NIBフロントライン

ミクロン精密社長
榊原憲二氏
榊原憲二氏
【インタビュー】
 -業界、自社の現状とそれを踏まえた取り組みは。

 「当社の取引先としては自動車部品メーカーが約6割。他に建設機械の油圧の部品、ベアリングメーカーなどさまざまな分野と取引があり、増えつつある分野としては医療機器関連がある。自動車部品のうち内燃機関(エンジン)関連が約7割であり、電動化を見据え、いろいろな分野で開発を進めたい。一方で、電動化するとカーエアコンなどのモーター音が気になるようになり、より高精度なモーターが必要になると言われている。そうした需要を取り込むことも考えたい」

 「売り上げベースでは、国内と海外が半々。中国に関しては従来、慎重な取り組みをしている。米中貿易摩擦に関し直接的には大きな影響がないが、中国向けに部品を製造する国内メーカーが設備投資を見直すなどした場合に影響はあるだろう。工作機械業界は良い時と悪い時が定期的に訪れる。悪い時は研究開発、生産効率化にしっかり取り組もうと考えている。理念の一つが『蔵王から世界へ』。当社の研削技術によりビジネスを呼び込み、いくらかでも地域経済に貢献したい」

 -求める人材は。

 「『ミクロン精密でこういうことがしたい』というビジョンが明確な人。一つのことを突き詰める人も、広い視野で方向性を示すことができる人も必要。自分の仕事、世の中で起きていることを『わが事』として捉えられる人は、どこにいても力を発揮するだろう。そういう人がほしい」

 -どのように人材育成に取り組んでいるのか。

 「オーダーメードで機械を製造しており現場で覚えることが多い。メンター、メンティー制度を導入し、個々にあったやり方で仕事を教える。技術者・技能者として必要なことを身に付けてもらうために、座学で基礎基本を教える『基塾』を立ち上げた。月2回のペースで、入社1、2年目の社員を対象に、取締役が講師を務めている」

 -仕事上で影響を受けた人物は。

 「父親で会長だった榊原忠雄に言われたのは『大変なところからいけ』『相手の立場になって考えろ』。人生で、大変強く影響を受けた。もう1人は合弁会社のパートナーだったフィル・パチュルスキー。『最初にきちんと取り組み、毎回きちんと取り組むこと』『大局を見て、最終的に自分が得たいものがどこにあるかを見極めて交渉する』ということを教わった。自分にとってはこの2人がメンターだ」

 ★榊原憲二氏(さかきばら・けんじ) 早稲田大商学部卒業。大日本インキ化学工業を経て1985年、ミクロン精密に入社。29歳でミクロンUSA副社長、本社取締役を経て2009年3月に社長に就任した。山形市出身。61歳。
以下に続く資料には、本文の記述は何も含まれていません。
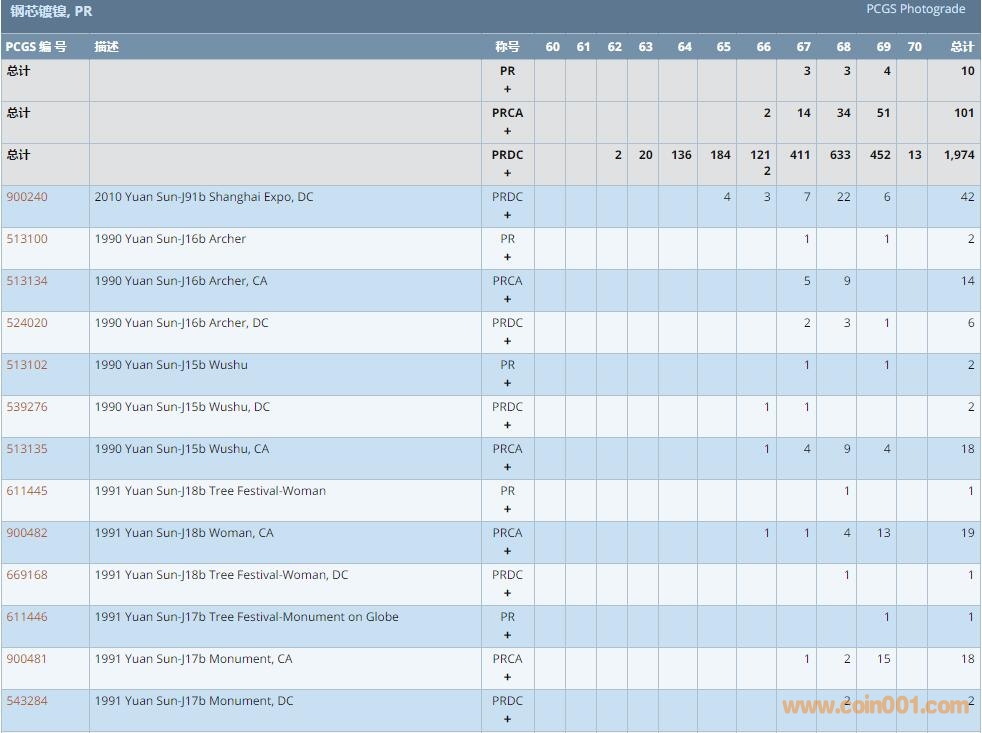Expand plus grades for Tree Festival-Woman, DC row
Screen dimensions: 982x733
[507, 593]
 ★ミクロン精密 心なし研削盤、内面研削盤などの工作機械を手掛ける。1958(昭和33)年、中川精機山形工場として創業。61年、中川精機製造(現ミクロン精密)を設立。68年に商号を現社名に変更する。2005年に株式上場。米国、タイに現地子会社がある。資本金6億5137万円。社員数245人。本社工場所在地は山形市蔵王上野578の2。上山市にも工場、研究開発拠点がある。

【私と新聞】情報、一目で分かる
 榊原社長は「新聞の長所は一目で分かるところ」と語る。限られた時間の中、見出しだけで分かる記事もあり、複数の情報を短時間で把握できる。また、興味を持てば、さらに深入りして読むこともできる。

 東京にいた頃は、混雑する通勤電車で、二つ折りした新聞に目を通していたという榊原社長。「興味がある記事は営業部門に伝えたり、お客さまとの話題に活用したりしていた」と振り返る。印象に残っているのは米国駐在時の1987年、ニューヨーク市場で株価が暴落した「ブラックマンデー(暗黒の月曜日)」を報じた新聞記事という。「世の中の重大事件は新聞の1面の見出しと共に記憶の中にある」

 日本の民主主義のためにも、「新聞には『若者よ選挙に行こう』という啓蒙(けいもう)もしてほしい」と提案する。

【週刊経済ワード】フッ化水素
 蛍石と硫酸を混ぜて生成した物質。毒性が強く生産場所や扱える企業が限られる。日本企業は高純度のフッ化水素を生産する技術に優れ、世界シェアは9割に達する。日本企業が製造したフッ化水素は、液体で韓国に輸出されている。主に半導体の洗浄に用い、韓国の主要産業である半導体や有機ELディスプレーの製造に欠かせない素材となっている。